Sudan Probe Shows Paramilitaries Involved In Deadly Raid On Sit-in
Sumaira FH Published July 27, 2019 | 10:09 PM
A probe into a deadly June raid on a Khartoum protest camp revealed Saturday that a feared Sudanese paramilitary group was involved in the crackdown that killed scores and sparked international outrage
Shortly before dawn on June 3, gunmen in military fatigues raided the site of a weeks-long sit-on outside army headquarters, shooting and beating protesters in an operation that also left hundreds wounded.
Demonstrators and rights groups had accused the paramilitary Rapid Support Forces of carrying out the crackdown, a charge denied by the group's powerful chief, General Mohamed Hamdan Daglo.
But a joint probe by prosecutors and the ruling military council revealed on Saturday that RSF paramilitaries were involved in the raid.
Crowds of protesters had camped out at the site from April 6 onwards, initially to seek the army's support in toppling longtime leader Omar al-Bashir.
Bashir was ousted on April 11, but protesters pressed on with the sit-in, demanding that the military council which replaced him cede power to civilians.
Fatah al-Rahman Saeed, a prosecutor who headed the investigation, said orders had been given to security forces to clear an area called Colombia, near the protest camp.
But, he said, an RSF general had separate ordered a colonel to disperse the sit-in, despite having no such order from further up the chain of command.
"They led the forces... inside the sit-in area and ordered them to get down from their vehicles and whip the protesters," Saeed told reporters.
Saeed identified the RSF general who allegedly ordered the raid by his initials A.S.A., and the colonel as A.A.M.
"It is clear to the committee that General A.S.A issued an order to Colonel A.A.M to deploy anti-riot forces of the RSF" to break up the sit-in, Saeed said.
- 'Forces disobeyed orders' - The country's ruling generals have insisted they did not order the dispersal of the protest camp, but had ordered an operation including RSF and other security forces limited to clearing Colombia, citing drug dealing and violence in the area.

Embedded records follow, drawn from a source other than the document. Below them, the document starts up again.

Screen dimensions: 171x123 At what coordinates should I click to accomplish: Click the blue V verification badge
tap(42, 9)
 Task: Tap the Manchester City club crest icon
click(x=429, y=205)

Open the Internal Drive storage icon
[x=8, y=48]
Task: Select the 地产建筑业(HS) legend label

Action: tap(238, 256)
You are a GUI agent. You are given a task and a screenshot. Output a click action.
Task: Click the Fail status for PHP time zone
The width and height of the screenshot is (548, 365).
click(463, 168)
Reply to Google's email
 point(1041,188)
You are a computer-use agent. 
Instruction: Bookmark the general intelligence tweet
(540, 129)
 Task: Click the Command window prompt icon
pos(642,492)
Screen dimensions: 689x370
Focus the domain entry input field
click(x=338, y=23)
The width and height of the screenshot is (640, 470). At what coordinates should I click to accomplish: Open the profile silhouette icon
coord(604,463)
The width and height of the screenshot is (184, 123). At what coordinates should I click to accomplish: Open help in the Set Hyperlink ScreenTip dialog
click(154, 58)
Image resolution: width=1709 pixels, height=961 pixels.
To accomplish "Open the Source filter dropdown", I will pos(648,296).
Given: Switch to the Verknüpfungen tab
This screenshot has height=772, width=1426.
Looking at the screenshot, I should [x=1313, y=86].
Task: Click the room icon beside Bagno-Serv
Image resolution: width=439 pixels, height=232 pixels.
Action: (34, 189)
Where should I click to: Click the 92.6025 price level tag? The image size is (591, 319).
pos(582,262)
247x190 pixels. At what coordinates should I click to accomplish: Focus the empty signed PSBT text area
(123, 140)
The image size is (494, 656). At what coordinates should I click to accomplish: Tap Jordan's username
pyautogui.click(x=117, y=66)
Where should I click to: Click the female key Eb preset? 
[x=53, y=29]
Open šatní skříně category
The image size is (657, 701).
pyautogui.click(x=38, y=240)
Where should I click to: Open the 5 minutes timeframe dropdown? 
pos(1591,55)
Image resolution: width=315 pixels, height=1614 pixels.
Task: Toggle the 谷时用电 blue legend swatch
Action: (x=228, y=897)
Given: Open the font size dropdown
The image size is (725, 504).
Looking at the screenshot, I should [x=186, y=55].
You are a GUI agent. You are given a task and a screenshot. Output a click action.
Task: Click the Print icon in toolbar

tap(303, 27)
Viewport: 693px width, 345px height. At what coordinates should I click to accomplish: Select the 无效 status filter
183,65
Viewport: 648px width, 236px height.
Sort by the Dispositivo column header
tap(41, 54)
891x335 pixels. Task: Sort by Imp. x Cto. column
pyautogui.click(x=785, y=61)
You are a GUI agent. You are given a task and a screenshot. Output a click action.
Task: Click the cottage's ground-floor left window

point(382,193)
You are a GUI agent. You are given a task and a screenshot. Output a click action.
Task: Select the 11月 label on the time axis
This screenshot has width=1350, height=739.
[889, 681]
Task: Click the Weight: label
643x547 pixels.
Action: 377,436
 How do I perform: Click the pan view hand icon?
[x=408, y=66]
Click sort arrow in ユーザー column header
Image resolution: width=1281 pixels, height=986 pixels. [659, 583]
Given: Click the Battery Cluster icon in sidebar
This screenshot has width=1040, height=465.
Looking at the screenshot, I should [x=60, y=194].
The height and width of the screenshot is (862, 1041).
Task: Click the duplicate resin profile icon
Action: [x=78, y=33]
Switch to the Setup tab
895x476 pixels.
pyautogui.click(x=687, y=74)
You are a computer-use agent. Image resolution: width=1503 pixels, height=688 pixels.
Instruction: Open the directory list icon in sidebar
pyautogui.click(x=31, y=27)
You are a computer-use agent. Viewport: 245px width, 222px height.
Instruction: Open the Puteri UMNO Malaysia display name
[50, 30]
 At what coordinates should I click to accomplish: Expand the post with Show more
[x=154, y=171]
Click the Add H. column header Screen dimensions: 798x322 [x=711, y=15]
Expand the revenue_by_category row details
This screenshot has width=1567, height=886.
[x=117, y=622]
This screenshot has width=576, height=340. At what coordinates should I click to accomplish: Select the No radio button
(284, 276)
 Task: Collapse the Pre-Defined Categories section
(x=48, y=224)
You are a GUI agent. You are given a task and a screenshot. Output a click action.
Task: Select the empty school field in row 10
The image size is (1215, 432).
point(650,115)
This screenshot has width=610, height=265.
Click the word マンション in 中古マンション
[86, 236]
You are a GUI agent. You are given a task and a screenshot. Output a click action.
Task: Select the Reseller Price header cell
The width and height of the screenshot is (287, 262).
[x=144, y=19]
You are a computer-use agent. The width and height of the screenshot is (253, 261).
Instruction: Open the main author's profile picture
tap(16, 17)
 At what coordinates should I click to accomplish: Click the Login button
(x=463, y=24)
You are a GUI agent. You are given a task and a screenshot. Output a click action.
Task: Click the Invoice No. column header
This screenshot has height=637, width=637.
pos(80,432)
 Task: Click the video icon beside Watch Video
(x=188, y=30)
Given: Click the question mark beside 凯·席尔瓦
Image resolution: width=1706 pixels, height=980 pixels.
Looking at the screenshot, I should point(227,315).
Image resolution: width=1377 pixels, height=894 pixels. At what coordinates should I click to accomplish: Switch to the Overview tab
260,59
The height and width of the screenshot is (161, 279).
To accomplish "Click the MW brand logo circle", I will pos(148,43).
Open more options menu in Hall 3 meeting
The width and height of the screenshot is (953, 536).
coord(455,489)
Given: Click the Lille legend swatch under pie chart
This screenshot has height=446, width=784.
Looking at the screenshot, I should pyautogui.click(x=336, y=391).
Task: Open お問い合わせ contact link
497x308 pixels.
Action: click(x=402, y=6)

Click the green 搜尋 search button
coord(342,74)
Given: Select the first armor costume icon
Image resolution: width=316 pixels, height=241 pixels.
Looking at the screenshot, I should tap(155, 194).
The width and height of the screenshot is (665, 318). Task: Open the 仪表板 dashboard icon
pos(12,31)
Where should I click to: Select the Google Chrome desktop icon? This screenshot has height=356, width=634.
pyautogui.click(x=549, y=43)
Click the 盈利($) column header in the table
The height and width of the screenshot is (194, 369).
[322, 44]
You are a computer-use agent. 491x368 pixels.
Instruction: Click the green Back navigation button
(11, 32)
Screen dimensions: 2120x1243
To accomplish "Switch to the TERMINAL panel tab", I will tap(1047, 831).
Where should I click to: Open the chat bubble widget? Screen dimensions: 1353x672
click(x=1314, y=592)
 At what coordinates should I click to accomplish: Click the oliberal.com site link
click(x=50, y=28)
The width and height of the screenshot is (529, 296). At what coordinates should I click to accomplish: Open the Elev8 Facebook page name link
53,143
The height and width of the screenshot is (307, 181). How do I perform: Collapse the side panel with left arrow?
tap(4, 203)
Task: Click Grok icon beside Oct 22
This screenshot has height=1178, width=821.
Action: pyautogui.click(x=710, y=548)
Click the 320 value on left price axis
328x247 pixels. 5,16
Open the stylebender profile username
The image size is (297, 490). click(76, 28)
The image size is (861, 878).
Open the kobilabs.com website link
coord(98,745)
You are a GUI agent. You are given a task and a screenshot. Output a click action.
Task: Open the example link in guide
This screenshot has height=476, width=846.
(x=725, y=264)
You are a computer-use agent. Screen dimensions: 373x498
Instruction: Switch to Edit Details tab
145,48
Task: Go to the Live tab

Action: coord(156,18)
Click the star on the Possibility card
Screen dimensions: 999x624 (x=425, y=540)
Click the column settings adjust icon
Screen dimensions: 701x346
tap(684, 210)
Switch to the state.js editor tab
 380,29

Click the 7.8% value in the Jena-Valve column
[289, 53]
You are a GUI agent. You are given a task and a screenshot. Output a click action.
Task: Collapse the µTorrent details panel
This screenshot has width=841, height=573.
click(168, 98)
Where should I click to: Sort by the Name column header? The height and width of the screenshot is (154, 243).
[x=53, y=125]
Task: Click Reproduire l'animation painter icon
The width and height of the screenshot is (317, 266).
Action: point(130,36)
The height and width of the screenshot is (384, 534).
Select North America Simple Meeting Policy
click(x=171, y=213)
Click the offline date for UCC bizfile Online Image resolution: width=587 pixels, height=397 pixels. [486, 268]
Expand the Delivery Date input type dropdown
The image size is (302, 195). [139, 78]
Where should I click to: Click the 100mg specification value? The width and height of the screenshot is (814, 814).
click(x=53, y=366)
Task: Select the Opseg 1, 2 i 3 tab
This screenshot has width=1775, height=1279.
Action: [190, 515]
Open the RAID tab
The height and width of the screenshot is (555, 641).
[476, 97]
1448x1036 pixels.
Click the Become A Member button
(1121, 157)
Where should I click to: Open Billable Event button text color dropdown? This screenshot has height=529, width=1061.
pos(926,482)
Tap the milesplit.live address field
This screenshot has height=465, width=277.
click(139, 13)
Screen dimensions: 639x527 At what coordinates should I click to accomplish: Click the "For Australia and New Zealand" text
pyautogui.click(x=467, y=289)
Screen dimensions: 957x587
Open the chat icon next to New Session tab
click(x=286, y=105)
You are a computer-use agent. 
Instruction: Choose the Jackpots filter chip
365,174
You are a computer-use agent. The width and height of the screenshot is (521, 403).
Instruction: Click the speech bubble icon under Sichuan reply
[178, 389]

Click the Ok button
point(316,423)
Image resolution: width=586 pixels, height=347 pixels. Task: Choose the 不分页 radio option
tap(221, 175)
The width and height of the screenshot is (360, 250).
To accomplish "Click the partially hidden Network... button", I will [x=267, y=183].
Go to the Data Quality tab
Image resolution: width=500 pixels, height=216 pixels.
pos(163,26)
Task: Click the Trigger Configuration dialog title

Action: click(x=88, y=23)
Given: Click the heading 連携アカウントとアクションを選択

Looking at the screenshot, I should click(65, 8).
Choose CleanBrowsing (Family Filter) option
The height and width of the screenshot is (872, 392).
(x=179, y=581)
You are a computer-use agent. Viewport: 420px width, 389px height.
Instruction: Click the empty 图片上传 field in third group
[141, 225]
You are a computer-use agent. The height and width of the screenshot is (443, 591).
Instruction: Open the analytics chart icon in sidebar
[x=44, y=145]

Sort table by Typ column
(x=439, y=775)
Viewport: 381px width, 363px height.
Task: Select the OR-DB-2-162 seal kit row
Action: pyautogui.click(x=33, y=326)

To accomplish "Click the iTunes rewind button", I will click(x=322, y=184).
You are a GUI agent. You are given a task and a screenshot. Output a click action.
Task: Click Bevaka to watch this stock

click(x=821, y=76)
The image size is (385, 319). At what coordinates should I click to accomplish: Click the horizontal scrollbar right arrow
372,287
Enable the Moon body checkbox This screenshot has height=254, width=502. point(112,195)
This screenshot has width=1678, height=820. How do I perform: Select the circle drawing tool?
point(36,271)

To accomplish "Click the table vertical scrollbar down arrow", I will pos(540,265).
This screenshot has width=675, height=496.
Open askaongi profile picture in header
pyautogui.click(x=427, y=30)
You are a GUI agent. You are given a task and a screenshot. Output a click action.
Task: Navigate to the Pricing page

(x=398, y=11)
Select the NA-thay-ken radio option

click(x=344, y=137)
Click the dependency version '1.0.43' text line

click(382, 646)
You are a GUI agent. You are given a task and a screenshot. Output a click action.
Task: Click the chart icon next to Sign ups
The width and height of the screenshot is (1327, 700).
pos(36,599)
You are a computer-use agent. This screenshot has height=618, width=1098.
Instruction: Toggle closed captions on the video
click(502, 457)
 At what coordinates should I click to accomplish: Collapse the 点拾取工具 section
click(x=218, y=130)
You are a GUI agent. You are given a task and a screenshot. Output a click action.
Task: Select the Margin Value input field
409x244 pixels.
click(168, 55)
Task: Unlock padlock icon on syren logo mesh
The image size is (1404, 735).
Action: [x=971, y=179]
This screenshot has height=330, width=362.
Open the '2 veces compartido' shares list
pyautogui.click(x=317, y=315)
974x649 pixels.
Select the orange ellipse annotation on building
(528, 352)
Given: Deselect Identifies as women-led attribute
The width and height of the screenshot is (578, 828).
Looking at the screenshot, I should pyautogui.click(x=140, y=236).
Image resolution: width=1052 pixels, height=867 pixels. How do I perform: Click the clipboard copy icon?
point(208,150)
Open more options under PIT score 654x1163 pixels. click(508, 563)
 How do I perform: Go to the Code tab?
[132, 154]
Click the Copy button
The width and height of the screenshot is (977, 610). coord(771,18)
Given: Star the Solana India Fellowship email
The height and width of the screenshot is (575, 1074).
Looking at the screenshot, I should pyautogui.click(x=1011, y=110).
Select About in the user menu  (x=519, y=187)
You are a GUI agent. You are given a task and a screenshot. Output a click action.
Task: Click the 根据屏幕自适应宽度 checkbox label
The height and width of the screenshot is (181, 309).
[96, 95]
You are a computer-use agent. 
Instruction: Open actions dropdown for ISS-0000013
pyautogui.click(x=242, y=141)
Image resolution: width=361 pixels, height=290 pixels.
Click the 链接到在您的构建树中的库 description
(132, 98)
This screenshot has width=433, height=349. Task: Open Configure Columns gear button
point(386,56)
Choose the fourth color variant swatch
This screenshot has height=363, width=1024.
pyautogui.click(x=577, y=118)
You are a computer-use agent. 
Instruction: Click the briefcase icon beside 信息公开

"The area had become a security threat which forced the authorities to take proper measures to clear it," Saeed said on Saturday.
Saeed said an RSF captain, identified as H.B.A, was involved in clearing Colombia but later took part in dispersing the sit-in.
He said another group of security personnel who were also involved in clearing Colombia "disobeyed orders and entered the sit-in area".
They "removed barricades, fired tear gas and fired intense and random bullets that led to the killing and wounding of protesters and the burning of tents," Saeed said.
Days after the raid, rights group Amnesty International said that members of "RSF are responsible for... the ongoing bloody crackdown on protesters in Khartoum since 3 June".
"The RSF swept into protest sites and opened fire on unarmed people," it said.
Doctors linked to the protest movement say 127 people were killed during the raid.
Authorities have given several tolls, all of them much lower.
- Pending issues - The sit-in raid caused the collapse of talks between protest leaders and Sudan's ruling generals, which did not resume until weeks later, after intense mediaton by African Union and Ethiopian diplomats.
The two sides have now agreed to form a joint civilian-military ruling body for a transitional period of 39 months.
This governing body would then install an overall civilian administration as demanded by demonstrators, who still insist on a separate independent investigation into the June 3 raid.
Although the generals and protest leaders have signed a power sharing deal, several issues are still pending -- including justice for demonstrators killed since the first December protests against Bashir.